SOURCE:
++++++++++++++++++++
Comment parvenez-vous à insuffler du mouvement à vos personnages tout en maintenant, de la clarté à vos planches ? Comme dans cette belle case introductive des Quatre Évangélistes ?
Je discutais avec Jacques Sandron [1] qui me demandait comment je parvenais à réaliser une grande image pleine de détails qu’on appréhende d’un coup, alors que pour sa part, cette clarté ne transparaissait pas au premier regard. Et j’ai dû lui répondre que je n’ai aucun idée de la façon dont je procède ! Une bonne part du travail est inconsciente, puis je dessine ce que j’ai imaginé. Pour cette image introductive de cette nouvelle aventure des Tuniques bleues, j’ai dessiné les personnages en gros plan afin qu’on se focalise sur eux.
Vous séparez soigneusement votre avant-plan qui conduit la thématique du plan moyen qui l’encadre et de votre arrière-plan qui confère l’atmosphère ?
Sans doute, je le suppose, car je ne conceptualise pas ma façon de travailler, c’est instinctif. Je pars du scénario de Raoul, où il peut par exemple placer deux grosses explosions. C’est alors ma tâche que d’habiller tout cela. Cette image vous impressionne peut-être, mais je la trouve relativement facile à réaliser. Par contre, j’ai eu beaucoup plus de mal pour la case introductive de la prochaine histoire, car je devais dessiner un champ de bataille après le combat... et rien d’autre ! Dans ce cas, j’ai dû cogiter, et j’ai placé les soldats sans que le nombre n’ait été vraiment défini par Raoul.
En plaçant les trois soldats de dos, vous focalisez l’attention sur le décor, qui devient alors le centre de cette introduction ?
Ah, mais c’est parce que vous me le dites, mais je n’avais même pas réfléchi au fait qu’ils étaient de dos ! Cela m’aurait plus simple de réaliser la bataille en pleine action ! Autre difficulté pour cette même aventure, je dois réaliser trois planches dans une maison. Il faut donc tourner autour d’eux, trouver de nouveaux angles, alterner les cadrages pour casser la monotonie.
Il faut donc apporter un perpétuel dynamisme au récit, même s’il n’y a finalement pas d’action dans cet album ?
J’ai la chance de collaborer avec un scénariste d’un très bon niveau et régulier. Lorsque je lis les critiques des albums, on parle souvent du scénario, en estimant que n’importe quel dessinateur peut le mettre en scène : ce n’est pas vrai ! Lorsque vous recevez une page de scénario qui ne contient pas beaucoup d’éléments, il faut tout de même remplir votre planche ! Et je dois trouver des détails et des astuces ! Attention, je ne tiens pas non plus à dévaloriser le travail de Raoul, mais n’oublions pas le travail du dessinateur !
La complexité du dessin humoristique est justement de paraître simple, alors qu’il faut non seulement soigner le dessin, mais surtout la lisibilité et le lien entre les cases afin de ne pas casser le rythme de lecture.
++++++++++++++++++++
INFORMATIONS FOURNIES:
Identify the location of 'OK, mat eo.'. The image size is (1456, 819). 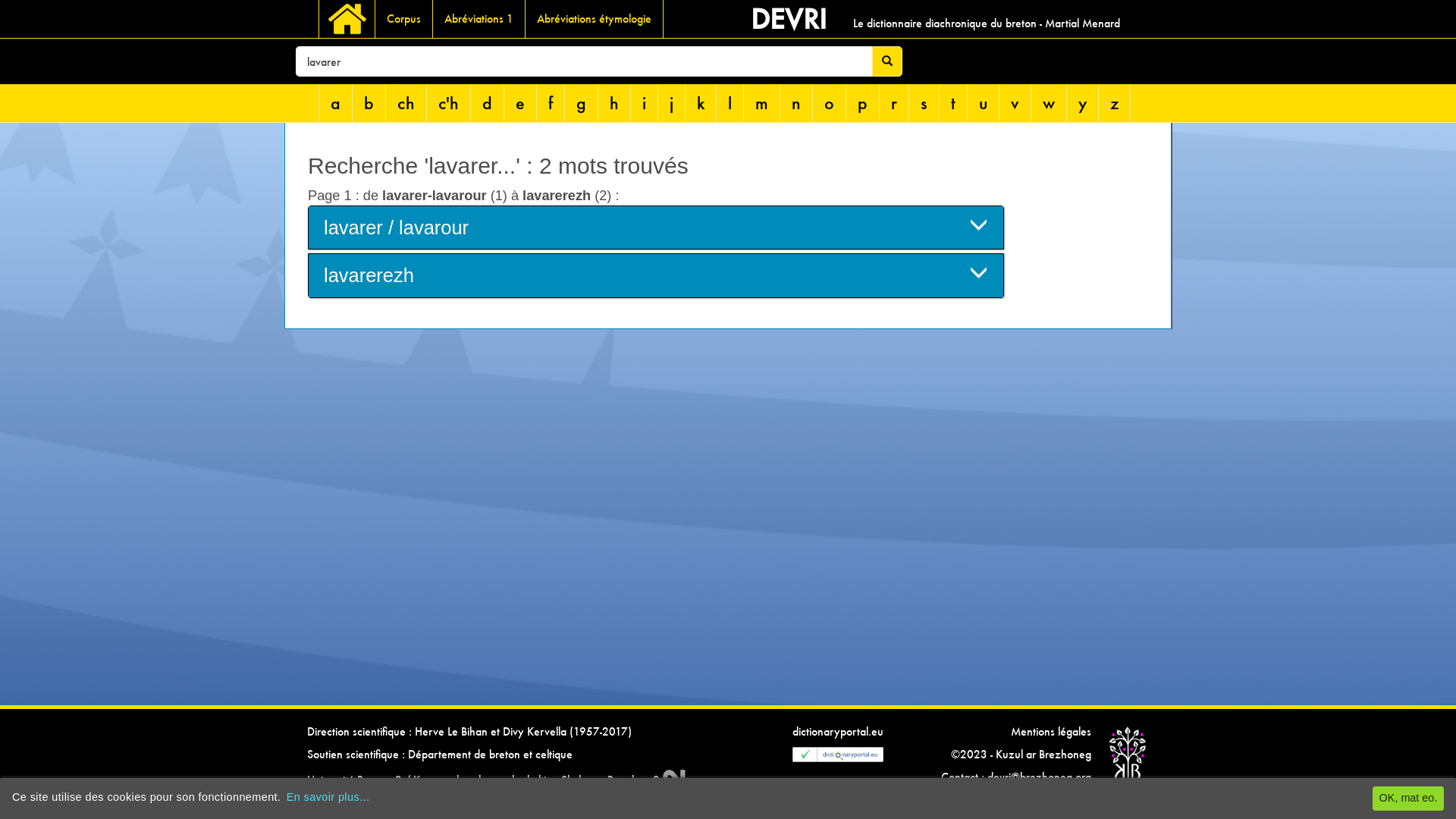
++++++++++++++++++++
DÉFIS:
1. Recopiez tel quel le passage de l'entretien sur les Tuniques bleues allant de « Je discutais avec » jusqu'à « focalise sur eux. ».
2. Traduisez en anglais, s'il vous plaît, cette phrase de l'entretien sur les Tuniques bleues : « Cette image vous impressionne peut-être, mais je la trouve relativement facile à réaliser. »

RÉPONSES PAR TÂCHE:
1.
Je discutais avec Jacques Sandron [1] qui me demandait comment je parvenais à réaliser une grande image pleine de détails qu’on appréhende d’un coup, alors que pour sa part, cette clarté ne transparaissait pas au premier regard. Et j’ai dû lui répondre que je n’ai aucun idée de la façon dont je procède ! Une bonne part du travail est inconsciente, puis je dessine ce que j’ai imaginé. Pour cette image introductive de cette nouvelle aventure des Tuniques bleues, j’ai dessiné les personnages en gros plan afin qu’on se focalise sur eux.

2. This image may impress you, but I find it relatively easy to create.